There's one alias that is getting just a metric ton of spam, and the construction of the username portion makes it clear to me that it was an alias I gave to somebody and they misused it, or somehow leaked it to some real bad dudes. I wish I could remember who I gave the address to – but that info is stored on a drive pulled from my old unix server when I moved to Chicago. I'm dying to know which random bad actor is responsible for that bit o' feed, because the mail it's getting is so far from CAN-SPAM compliant that it's not even funny.
Even though I'm getting more than six thousand spams a day, I've only been tracking an average of 2200 a day for the past forty-one days. At first I had to do a lot of manual review of the spam to ensure that it wasn't accidental ham, there was a fair amount of that to be weeded out. It was easily weeded out and rules were put in place to help keep it out, but doing so took time, and I couldn't run the whole spamtrap feed through the measuring stick until I reviewed it all.
Now that this is out of the way, the only things holding me back here and there are software bugs and/or server issues. Occasionally the drive on the server handling this mail fills up, so I had to do a lot of fancy coding around that, to make stuff sit and pause and wait for the disk usage to come back down. That's no fun. But now that I'm able to work around it, I should start consistently logging data about at least five thousand spams each day.
Here's some random statistics for you. I recently added Gmail bulk foldering to my spam results, and so far I'm seeing that Gmail is only 88.8% affective against my spam feed. Meaning, 11.2% of spam I receive is not going to the spam folder in Gmail. Of the 92,730 spam messages I've tracked so far, over the past forty-one days, they have come my way from 68,516 unique IP addresses, and 58,022 unique /24 blocks.

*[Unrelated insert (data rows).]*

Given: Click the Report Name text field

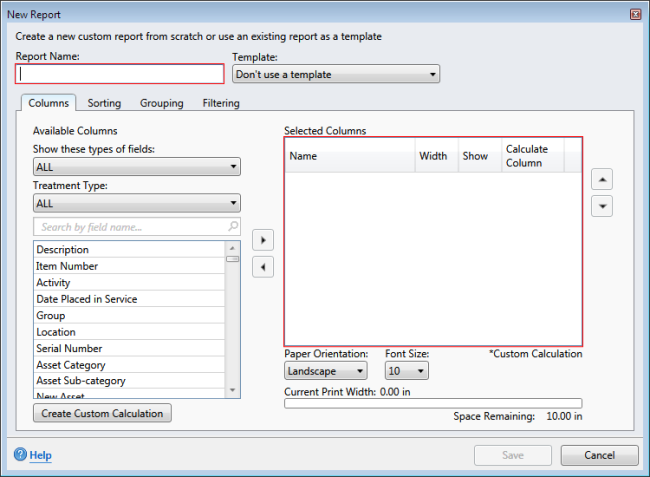Looking at the screenshot, I should click(120, 74).
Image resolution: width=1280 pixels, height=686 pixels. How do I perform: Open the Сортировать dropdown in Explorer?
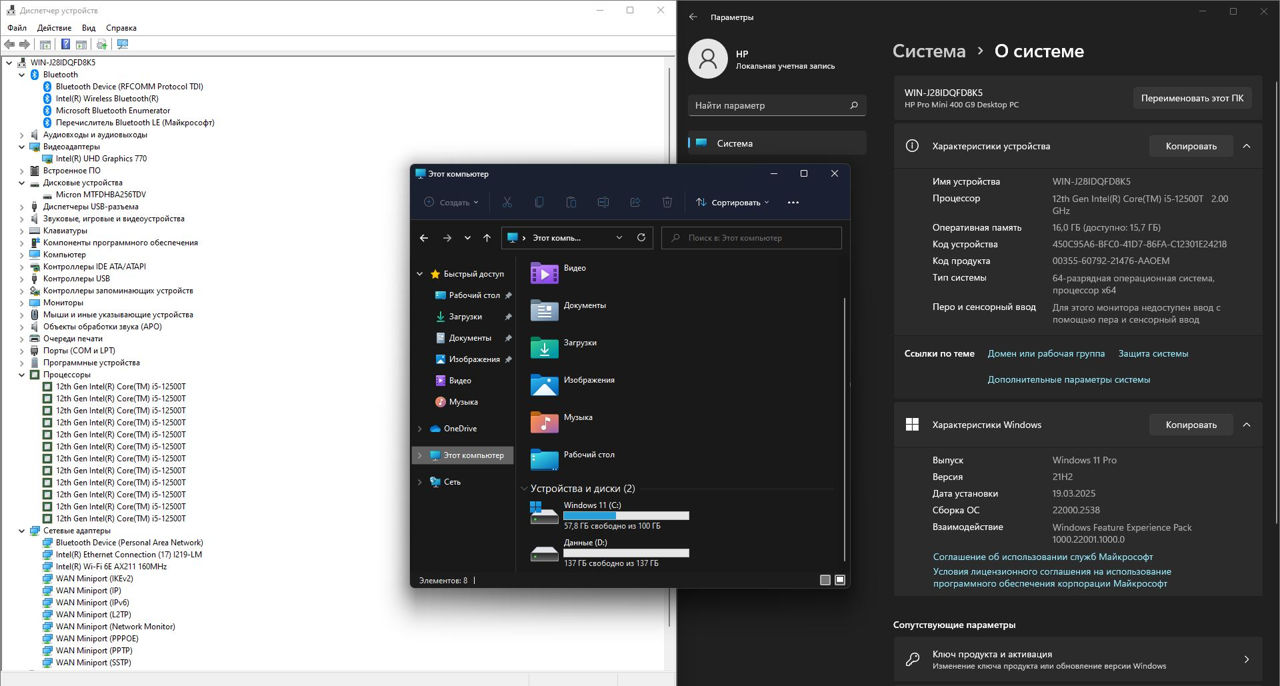click(x=733, y=202)
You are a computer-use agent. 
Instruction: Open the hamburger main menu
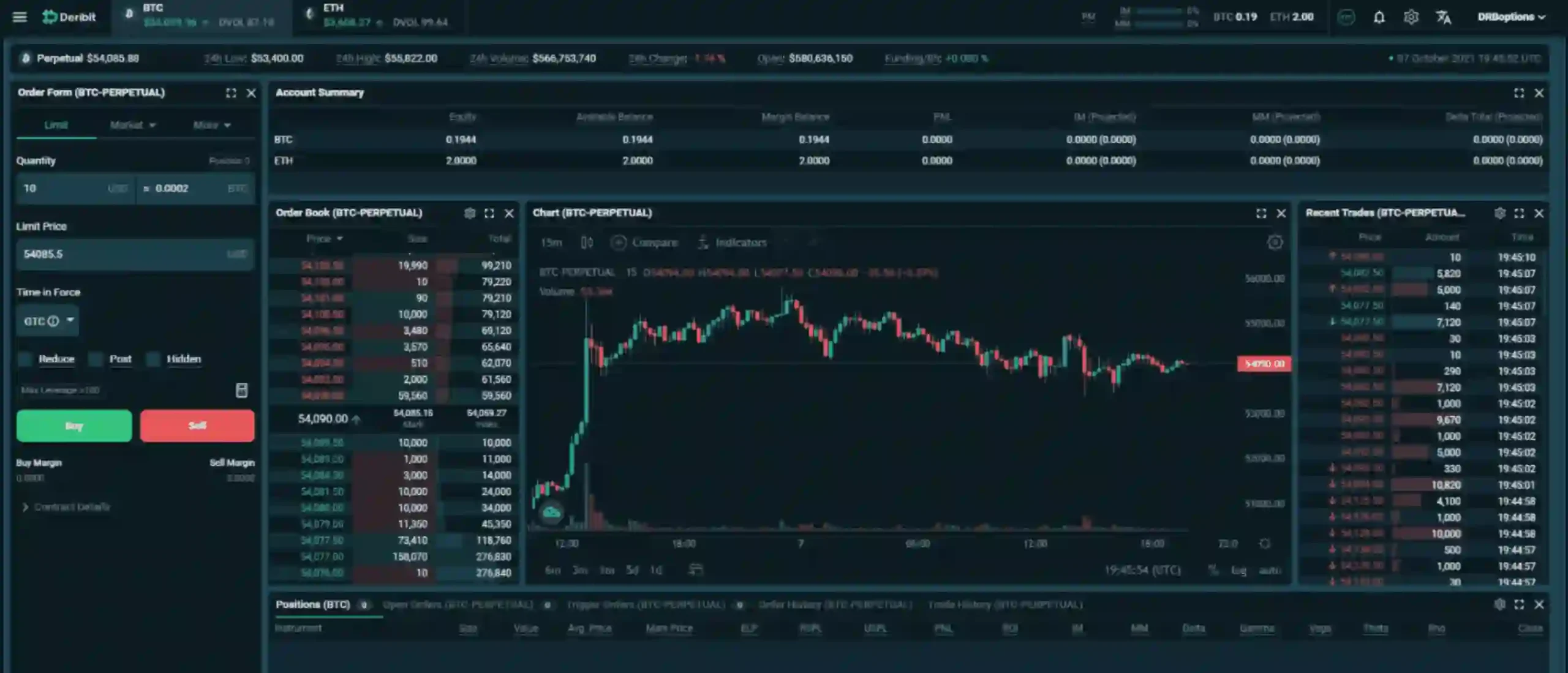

Just yesterday it dawned on me that I should start tracking domains used in spam. I decided to focus on from lines, and log unique from domains that actually exist. Just since I turned it on, I've tracked over 5,500 unique domains. I have a few ideas of neat things I can do with this data, after I compile enough of it, but I'm not sharing any of those secrets quite yet.
What I will share though, is information showing what IP addresses and netblocks actually send me the most spam. It'll be interesting to see how it compares to what other people are seeing on their own mail streams. Look for that soon!